In its new issue, Glänta partners with Colta.ru, the online cultural journal shut down by the Russian state in March 2022. Together with Maria Stepanova, Colta.ru’s founder and editor-in-chief, Glänta has gathered a selection of pieces published in the journal between 2010 and 2022. Each article is contextualized with a timeline showing the increasing pressure on intellectual freedom in the country.
The articles, writes Stepanova, ‘form the history of a disease, from the first, almost imperceptible symptoms to the moment when you realize with horror and despair that everything is already over.’ The articles reflect the constant work of imagining what’s next. When Colta becomes Glänta, a history of the future takes shape.
False predictions
In 2011, Stanislav Belkovsky wrote about the meaning and implications of Putin’s presidential rerun, addressing both the fears of the liberal public as well as Putin’s plans for his next term. While the Russian leader anticipated a new era of prosperity, liberal commentators feared a political dead end.
But Belkovsky rejected the idea that Putin’s re-election would mark a turning point. ‘Today, there can be no talk of a “prelude to stagnation”. This is because stagnation began in our country 12 years ago – in 2000, when Vladimir Putin first came to power.’
Belkovsky considered a Brezhnevist relapse unlikely. Instead, he predicted a new perestroika. Putin, he wrote, would use his term in office to preserve the status quo, continue with privatization and maintain the high price of gas and oil.
But Ukraine had other ideas.
Nine months after Russia’s annexation of Crimea in 2014, Colta asked intellectuals what had changed. Their opinions were largely unanimous.
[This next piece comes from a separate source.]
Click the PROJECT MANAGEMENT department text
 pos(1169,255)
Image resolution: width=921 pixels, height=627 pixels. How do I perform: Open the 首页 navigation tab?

As Tatiana Tjernigovskaja put it: ‘2014 changed civilization. Humanity has gone mad.’
Olga Sedakova identified another war, one invisible from the outside. When scope for rational and humane politics disappears, conflicts are no longer resolved through discussion or argument. Instead, a tear in society forms, one so deep that communication with the other side is impossible.
War and memory
The cult of victory has been rooted in the Russian state memory since the early stages of the Soviet Union. In a 2018 essay on Russian military philosophy, Sergey Lebedev described how the victory cult is nourished through the memory of unnamed soldiers. While the dog tags worn by American and British soldiers in WWII were a factor in dignifying their possible deaths, Russian soldiers remained anonymous when they fell.
The unnamed soldiers could not be given gravestones but are remembered through monuments and plaques. Individual trauma is disguised in triumph, Lebedev writes: ‘The tragic sacrifice of the people is again made sacred – but without implying that the memory of each fallen person is valuable.’
A future now?
At the end of 2022, Colta again asked intellectuals to look ahead. The result was five texts that resonate with fear, anger and frustration at living in uncertainty.
Who will the future belong to: those who adapted to the ideology of war or those who didn’t? ‘When we talk about the future of Russia,’ writes Olga Romanova, ‘we mean ourselves in it. Even if Russia is given a second chance, that future will be a shared one, in which we will be a minority, and a sad minority at that.’
The final word, however, goes to Stepanova herself:
‘The evil that has been done must be repaired, the place from which that evil comes must once again be made fit for humans; the language with which it speaks must change. The stigma, the burning wound of collective complicity may yet be a starting point, the beginning of a path from this blind “we” to a society of seeing “I”s. And this can only be achieved from within.’